PROBLEM DETAILS → Check the entries below and say how many lines include the word "computer". No other text is wanted.

LISTED ENTRIES →
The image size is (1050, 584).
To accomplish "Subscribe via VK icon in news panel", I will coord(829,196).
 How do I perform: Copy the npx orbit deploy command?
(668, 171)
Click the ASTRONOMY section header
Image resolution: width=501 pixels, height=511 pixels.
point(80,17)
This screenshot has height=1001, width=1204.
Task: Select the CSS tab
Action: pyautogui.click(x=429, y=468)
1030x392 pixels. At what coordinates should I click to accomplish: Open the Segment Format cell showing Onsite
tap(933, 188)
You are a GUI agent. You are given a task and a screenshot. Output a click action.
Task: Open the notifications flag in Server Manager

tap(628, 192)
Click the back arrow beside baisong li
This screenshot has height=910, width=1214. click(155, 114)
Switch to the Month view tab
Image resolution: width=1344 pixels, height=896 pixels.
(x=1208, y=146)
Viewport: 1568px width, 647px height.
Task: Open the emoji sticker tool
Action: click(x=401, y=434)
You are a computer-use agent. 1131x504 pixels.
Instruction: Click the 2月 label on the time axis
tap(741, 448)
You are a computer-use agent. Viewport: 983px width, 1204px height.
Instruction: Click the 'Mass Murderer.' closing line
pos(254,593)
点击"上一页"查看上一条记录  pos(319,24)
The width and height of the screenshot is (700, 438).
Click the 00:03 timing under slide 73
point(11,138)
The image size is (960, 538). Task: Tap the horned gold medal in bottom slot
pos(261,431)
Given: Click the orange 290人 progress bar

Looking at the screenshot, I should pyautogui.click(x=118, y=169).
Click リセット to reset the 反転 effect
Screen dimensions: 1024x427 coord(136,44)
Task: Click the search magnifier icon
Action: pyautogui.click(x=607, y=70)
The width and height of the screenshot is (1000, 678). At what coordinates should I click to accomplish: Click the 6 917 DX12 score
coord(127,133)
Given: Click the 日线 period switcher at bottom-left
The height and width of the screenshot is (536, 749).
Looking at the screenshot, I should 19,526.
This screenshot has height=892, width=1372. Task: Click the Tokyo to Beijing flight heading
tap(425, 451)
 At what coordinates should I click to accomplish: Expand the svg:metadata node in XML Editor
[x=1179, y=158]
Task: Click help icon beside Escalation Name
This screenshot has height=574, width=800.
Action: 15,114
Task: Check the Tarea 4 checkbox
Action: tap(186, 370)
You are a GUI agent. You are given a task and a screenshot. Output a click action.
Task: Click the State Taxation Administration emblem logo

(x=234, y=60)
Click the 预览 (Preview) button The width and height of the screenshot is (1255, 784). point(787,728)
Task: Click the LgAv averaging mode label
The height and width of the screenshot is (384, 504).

EXERCISE SOLUTION → 2